My first stop is Ubud – a lush yet tiny green town (almost a village) in the middle of the island. It is surrounded by beautiful rice paddies and is known as Bali’s major arts and culture centre. Although Ubud is far from the main beach resorts and the ocean, there is something special about this place that continues to draw people away from the sea and inland. For centuries Ubud has been a great source of inspiration for all kinds of people tapping into their creative psyche! It is truly a special place and unique from all the other main cities in Bali.
Bali is a Hindu island. Hinduism was brought from Java which is now largely inhabited by Muslims. In the 16th century, the Hindu royal family that ruled Java was forced to move to Bali due to a large influx of Islam to the island. Along with themselves, the family brought the best of Java to Bali (religion, culture, arts etc). Numerous artists moved to Bali at that time and Ubud became the centre of artistic life and the official home of the royal family. For centuries the royal family supported arts and culture and drew many foreign artists to Bali throughout the 19th century. In addition to Ubud’s rich culture, it had always been a thriving centre for medicine as the epicentre for medicinal herbs and alternative medicine (such as faith healers). Some say that the name “Ubud” stands for old Balinese word “ubad”, meaning medicine.
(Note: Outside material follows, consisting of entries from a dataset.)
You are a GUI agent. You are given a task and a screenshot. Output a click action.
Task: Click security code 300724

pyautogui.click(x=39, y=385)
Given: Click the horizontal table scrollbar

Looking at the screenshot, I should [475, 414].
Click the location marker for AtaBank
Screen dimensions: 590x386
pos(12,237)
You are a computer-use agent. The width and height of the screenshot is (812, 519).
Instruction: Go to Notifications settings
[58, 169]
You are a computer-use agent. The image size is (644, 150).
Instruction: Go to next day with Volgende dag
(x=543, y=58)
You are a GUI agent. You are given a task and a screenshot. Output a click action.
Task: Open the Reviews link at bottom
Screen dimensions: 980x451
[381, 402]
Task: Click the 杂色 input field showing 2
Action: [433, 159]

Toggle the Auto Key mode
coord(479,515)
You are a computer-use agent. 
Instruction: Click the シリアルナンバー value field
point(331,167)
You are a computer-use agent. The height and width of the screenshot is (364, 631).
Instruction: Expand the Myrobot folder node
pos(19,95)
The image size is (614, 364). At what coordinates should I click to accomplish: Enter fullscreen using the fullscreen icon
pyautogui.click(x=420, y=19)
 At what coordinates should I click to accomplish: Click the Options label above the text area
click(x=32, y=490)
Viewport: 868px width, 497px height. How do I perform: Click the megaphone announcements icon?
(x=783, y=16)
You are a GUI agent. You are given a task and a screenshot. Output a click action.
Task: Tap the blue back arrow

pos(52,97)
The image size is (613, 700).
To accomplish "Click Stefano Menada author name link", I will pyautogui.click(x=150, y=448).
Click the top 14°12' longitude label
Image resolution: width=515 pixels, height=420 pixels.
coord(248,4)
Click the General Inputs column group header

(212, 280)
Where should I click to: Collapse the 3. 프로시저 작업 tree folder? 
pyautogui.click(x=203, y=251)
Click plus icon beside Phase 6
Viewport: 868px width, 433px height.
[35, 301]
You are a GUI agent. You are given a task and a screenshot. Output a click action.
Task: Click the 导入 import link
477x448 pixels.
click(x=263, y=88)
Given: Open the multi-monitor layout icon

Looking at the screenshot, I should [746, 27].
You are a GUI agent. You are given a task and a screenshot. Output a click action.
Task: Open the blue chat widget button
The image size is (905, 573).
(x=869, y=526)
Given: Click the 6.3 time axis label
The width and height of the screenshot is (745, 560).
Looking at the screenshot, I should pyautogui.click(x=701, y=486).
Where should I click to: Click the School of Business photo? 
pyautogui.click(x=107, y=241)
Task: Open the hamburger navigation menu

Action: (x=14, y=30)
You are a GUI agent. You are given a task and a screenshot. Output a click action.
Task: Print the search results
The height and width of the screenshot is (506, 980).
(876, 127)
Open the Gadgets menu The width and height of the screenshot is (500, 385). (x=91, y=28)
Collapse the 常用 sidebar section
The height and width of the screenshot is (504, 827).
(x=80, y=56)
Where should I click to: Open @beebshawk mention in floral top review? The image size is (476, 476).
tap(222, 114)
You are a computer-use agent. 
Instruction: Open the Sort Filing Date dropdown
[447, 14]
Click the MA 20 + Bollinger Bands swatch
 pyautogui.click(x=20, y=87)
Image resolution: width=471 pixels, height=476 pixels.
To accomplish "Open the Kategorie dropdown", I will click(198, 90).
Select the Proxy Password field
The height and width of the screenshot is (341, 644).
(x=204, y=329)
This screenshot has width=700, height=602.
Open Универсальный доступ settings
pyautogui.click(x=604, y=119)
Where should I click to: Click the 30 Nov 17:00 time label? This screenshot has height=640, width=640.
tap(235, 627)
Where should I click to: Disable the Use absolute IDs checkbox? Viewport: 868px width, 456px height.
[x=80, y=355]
Today, Ubud is considered to be Bali’s spiritual capital for yogis, meditators, healthy eating and hippie communities. It’s truly a great place to explore alternative healing – both mentally and physically. You can practice yoga, visit an ashram, or find yourself at a meditation retreat. There are several options for high quality vegan and raw food restaurants, although it’s all created by the expat community. Local Balinese eat a diet of mainly rice, vegetables and basic meat – quite often fried. Balinese say they don’t need to practice yoga or meditation – they don’t have problems like westerners do. They are happy, whether they are poor or rich, and accept the life they have and see only good things around. Most of us in western countries have the opportunity to learn quite a bit from this positive outlook. See the beauty around you, notice small details and never stop smiling.